If there was one shining star of the show, it would was clearly Rollins.  His short actual spoken word performance was stellar, as was the short interview held with him. Not only that, but he actually gave quite impressive deliveries of his lines during scripted segments. The best part of the show could be attributed singlehandedly to Rollins, where in the final segment of the show, a game in which Rollins was to craft a band history based on a random name alone and Lissie had to perform a song matching Rollins’ description, he came up with mind-boggling concepts that most couldn’t imagine in their wildest dream. Not only were these unscripted ideas hilariously detailed and clever, but were so absurd that Lissie barely managed to come close to matching them.  If there’s any part of this show worth going back and listening to, it’s this segment.

That being said, Rollins seemed as enthused as I was when it came to just about every aspect of the show that did not include himself. During bits which did not include him, and a few scripted bits that did, his stare bore holes into the floor, only looking up or sardonically laughing once every few minutes. This awkwardness cumulated with the “end” of the show (which again, didn’t make it to air) where Moe asked the audience to stand and sing along using projected lyrics. The song in question? John Mellencamp’s “Jack & Diane.”  This was just sad, and the point at which I left the show.  It was not the sort of train wreck that you couldn’t look away from, but the aftermath, corpses scattered about.

Another interesting element in this show I noted was the break in the middle. Everyone fired up their smartphones as an application was projected on the theater’s stage wall that displayed tweets featuring the hashtag #wits. At the same time well-known local DJ Barb Abney began playing songs.  These ranged from god awful Paula Abdul hits to some Guns ‘n Roses (“Welcome to the Jungle,” naturally).  I think the reaction to these cheese-fests really summed up the audience: middle class mid-30 somethings getting up and “dancing ironically” in their seats to awful late 80s pop while “tweeting ironically” about how much they loved MC Skat Kat. (Editor’s Note: Connor just basically described me… and it’s true.)

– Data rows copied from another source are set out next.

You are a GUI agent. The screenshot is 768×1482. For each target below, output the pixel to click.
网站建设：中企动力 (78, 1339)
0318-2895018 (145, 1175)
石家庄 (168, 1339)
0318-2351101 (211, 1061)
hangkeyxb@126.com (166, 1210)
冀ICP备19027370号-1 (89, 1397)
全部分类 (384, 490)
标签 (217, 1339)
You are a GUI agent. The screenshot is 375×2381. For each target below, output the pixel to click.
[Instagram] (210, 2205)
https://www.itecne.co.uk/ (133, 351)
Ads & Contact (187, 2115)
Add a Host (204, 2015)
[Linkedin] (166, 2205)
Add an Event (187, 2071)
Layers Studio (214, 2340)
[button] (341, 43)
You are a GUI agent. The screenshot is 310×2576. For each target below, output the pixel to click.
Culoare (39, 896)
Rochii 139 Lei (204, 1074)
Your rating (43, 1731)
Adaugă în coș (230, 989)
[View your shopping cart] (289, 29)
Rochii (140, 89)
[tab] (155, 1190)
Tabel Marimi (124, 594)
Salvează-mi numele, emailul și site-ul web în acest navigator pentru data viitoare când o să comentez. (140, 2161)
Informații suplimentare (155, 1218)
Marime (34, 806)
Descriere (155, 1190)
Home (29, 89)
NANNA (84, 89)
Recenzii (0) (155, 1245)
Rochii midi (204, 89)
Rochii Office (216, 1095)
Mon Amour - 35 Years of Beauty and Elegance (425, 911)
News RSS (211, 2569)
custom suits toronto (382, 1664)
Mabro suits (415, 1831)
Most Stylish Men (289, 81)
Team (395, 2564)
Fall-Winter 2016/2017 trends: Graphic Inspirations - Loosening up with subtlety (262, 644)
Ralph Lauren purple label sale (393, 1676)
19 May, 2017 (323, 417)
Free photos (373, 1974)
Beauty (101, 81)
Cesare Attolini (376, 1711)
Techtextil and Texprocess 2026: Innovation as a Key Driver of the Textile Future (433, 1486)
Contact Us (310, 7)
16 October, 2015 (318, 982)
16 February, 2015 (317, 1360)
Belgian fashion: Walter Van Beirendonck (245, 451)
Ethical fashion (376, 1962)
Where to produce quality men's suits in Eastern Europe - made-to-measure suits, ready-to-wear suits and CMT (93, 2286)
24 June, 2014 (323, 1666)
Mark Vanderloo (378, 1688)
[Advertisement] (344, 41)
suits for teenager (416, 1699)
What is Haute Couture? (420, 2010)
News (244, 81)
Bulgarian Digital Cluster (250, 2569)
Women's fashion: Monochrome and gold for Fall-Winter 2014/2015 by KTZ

Now, this was not a particularly awful show, but just a disappointingly poorly designed one.  None of the scripted bits other than one had any actual relevance to the guests of the show, the guests themselves did not have any particular chemistry, and the guests, particularly Rollins, were underutilized as a whole.  Outside of the unscripted segments they could’ve literally gotten anyone to do the same sketches and it would’ve been not for better or worse.  Hopefully in the future this will change, allowing the Wits to live up to its claims.